Reframe. Stop thinking about exercise as a personal indulgence. “We feel almost selfish taking time away from our jobs or our family. We think about our existence through the lens of only work or life. But exercise benefits both of these things: You’ll be more pleasant, better at your job, faster, and even have a better memory,” Friedman says.

Connect With Your Inner Child. If you’d rather swim with snakes than hit the treadmill, think back to activities that you loved to do as a kid. Was it tennis? Skiing? Surfing? “If you enjoyed it then, you will now,” says Friedman. “Don’t try to talk yourself into an activity you dislike.”

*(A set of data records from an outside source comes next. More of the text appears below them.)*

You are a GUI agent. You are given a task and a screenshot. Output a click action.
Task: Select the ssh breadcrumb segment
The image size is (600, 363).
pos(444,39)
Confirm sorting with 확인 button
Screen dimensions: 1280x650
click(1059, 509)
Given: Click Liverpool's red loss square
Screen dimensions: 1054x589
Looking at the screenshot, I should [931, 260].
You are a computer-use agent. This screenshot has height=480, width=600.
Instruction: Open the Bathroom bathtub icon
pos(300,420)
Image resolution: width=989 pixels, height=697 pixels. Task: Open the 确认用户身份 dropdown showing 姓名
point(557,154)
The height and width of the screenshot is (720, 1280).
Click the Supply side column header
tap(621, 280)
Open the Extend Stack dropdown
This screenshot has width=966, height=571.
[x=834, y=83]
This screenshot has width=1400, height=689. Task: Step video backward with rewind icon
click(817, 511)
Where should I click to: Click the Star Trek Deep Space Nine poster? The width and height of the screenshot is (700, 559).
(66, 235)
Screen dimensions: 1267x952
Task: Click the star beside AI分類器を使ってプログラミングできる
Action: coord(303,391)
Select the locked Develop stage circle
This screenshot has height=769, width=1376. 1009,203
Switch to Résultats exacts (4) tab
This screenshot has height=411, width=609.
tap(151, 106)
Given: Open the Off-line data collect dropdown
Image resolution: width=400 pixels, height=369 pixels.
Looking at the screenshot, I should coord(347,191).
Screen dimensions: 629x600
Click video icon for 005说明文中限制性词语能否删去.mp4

Time Your Workouts. Exercise when your energy levels are up. “For most people, this is the morning. We tend to experience a real dip at around 2 p.m. and again at 5. Seven hours after you wake up is when you want to nap,” says Friedman. So seize your active moments; if you plan a workout for midday or after work, you might give in to fatigue and fall back into your old, sedentary ways.

Start Slow. Set attainable goals. If you’re a committed couch potato, think about getting active once or twice a week. “If you promise yourself that you’ll suddenly work out every morning, you’ll end up only disappointing yourself and getting frustrated,” Friedman warns.

Make a List. If you’re feeling truly guilty about abandoning your desk for the gym, play a little trick on yourself. Friedman suggests making a list of difficult problems that require solving and skimming it before exercising. “It’s one way of alleviating that implicit guilt. I do it for myself, and inevitably, over the course of my workout, a solution will reveal itself,” he says. Problem-solving while getting fit? A good workout indeed.